* The problem *
Repeat verbatim the lines of the data below, beginning with the line containing "Click LABORATORIO ARTISTICO" and continuing to the end.
----------
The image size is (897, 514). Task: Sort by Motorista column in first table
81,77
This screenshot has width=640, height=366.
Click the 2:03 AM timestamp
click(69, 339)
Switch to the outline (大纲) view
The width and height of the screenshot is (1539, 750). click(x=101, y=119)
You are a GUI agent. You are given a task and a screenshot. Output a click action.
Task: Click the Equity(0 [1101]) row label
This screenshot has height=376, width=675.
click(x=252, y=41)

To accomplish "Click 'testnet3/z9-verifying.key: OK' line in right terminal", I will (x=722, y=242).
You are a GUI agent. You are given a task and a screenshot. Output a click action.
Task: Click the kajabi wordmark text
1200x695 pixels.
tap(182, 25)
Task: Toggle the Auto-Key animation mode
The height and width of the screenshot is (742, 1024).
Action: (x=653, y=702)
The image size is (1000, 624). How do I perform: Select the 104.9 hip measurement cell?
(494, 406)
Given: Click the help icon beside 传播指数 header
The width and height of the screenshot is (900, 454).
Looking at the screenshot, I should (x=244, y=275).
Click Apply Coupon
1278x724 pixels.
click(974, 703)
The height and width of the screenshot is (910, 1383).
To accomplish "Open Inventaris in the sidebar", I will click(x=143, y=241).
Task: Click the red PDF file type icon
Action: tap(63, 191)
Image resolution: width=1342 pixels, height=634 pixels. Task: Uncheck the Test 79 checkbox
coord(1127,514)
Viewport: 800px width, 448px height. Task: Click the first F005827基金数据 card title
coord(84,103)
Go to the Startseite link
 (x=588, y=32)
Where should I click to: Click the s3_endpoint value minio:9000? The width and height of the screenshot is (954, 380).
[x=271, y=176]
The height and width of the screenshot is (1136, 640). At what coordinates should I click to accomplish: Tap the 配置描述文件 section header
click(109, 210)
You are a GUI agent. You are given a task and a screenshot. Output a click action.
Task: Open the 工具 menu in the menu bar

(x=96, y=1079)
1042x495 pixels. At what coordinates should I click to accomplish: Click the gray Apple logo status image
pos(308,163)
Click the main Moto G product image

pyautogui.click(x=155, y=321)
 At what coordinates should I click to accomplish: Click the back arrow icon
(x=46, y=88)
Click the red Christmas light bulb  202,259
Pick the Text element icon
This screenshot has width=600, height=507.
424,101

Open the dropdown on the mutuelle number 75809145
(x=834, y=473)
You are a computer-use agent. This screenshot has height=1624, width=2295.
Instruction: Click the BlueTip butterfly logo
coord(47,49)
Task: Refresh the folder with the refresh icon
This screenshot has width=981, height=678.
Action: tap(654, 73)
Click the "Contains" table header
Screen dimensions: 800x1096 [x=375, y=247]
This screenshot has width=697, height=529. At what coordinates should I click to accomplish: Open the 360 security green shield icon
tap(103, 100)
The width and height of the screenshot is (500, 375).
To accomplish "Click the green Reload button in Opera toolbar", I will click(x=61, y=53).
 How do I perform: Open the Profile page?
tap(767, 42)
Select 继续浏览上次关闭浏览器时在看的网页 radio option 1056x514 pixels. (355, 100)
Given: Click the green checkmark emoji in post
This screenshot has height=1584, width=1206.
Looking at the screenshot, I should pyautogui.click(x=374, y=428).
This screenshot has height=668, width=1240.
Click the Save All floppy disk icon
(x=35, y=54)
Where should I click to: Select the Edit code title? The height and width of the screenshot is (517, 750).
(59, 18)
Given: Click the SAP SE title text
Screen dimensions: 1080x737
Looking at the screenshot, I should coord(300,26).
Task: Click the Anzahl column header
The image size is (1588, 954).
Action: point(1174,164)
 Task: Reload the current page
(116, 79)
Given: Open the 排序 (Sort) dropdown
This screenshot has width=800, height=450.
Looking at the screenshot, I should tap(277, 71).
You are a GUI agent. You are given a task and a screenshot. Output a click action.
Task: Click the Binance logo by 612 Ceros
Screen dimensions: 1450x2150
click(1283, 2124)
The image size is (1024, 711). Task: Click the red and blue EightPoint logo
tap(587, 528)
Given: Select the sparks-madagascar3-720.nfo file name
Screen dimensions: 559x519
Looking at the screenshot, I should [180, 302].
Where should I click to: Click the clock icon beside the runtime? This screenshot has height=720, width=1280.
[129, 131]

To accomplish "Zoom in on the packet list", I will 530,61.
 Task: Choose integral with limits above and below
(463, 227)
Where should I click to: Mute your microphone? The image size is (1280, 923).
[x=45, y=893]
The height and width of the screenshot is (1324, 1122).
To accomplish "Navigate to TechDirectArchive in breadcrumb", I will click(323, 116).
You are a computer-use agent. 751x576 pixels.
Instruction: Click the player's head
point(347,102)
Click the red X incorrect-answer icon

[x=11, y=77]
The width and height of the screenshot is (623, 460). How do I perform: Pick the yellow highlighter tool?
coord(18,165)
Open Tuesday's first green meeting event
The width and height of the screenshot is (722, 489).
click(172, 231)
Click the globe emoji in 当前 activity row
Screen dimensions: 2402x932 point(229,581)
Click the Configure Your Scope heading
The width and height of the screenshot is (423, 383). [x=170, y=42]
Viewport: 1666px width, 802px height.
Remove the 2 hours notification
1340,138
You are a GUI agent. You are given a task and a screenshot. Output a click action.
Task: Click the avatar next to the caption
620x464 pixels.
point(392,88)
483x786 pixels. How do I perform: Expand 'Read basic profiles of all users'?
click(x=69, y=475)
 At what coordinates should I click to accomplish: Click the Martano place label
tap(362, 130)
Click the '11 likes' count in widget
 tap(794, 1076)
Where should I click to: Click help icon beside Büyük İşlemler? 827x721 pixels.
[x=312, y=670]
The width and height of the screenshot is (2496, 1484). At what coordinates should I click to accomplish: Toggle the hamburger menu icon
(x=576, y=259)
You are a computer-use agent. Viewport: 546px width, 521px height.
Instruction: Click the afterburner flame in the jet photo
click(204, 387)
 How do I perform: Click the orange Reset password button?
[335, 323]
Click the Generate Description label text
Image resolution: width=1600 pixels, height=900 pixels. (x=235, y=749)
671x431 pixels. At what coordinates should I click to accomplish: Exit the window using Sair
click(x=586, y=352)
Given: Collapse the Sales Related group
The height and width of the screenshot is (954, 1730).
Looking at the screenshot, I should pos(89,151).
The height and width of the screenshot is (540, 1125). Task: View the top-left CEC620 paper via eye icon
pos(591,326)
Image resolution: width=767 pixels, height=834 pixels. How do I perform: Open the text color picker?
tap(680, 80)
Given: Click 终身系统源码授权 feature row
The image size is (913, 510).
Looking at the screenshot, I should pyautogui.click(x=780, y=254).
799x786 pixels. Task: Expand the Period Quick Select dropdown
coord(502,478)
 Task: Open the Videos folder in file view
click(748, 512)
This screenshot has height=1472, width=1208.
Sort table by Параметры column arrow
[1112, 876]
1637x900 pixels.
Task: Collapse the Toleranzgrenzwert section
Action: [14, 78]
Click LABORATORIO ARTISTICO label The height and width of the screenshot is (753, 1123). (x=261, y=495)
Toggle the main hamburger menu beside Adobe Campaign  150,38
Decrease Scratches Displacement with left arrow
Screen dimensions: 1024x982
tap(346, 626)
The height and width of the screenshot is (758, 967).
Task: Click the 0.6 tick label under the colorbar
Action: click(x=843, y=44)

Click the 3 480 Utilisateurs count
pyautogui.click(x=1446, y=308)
----------
* The completed task *
Click LABORATORIO ARTISTICO label The height and width of the screenshot is (753, 1123). (x=261, y=495)
Toggle the main hamburger menu beside Adobe Campaign  150,38
Decrease Scratches Displacement with left arrow
Screen dimensions: 1024x982
tap(346, 626)
The height and width of the screenshot is (758, 967).
Task: Click the 0.6 tick label under the colorbar
Action: click(x=843, y=44)

Click the 3 480 Utilisateurs count
pyautogui.click(x=1446, y=308)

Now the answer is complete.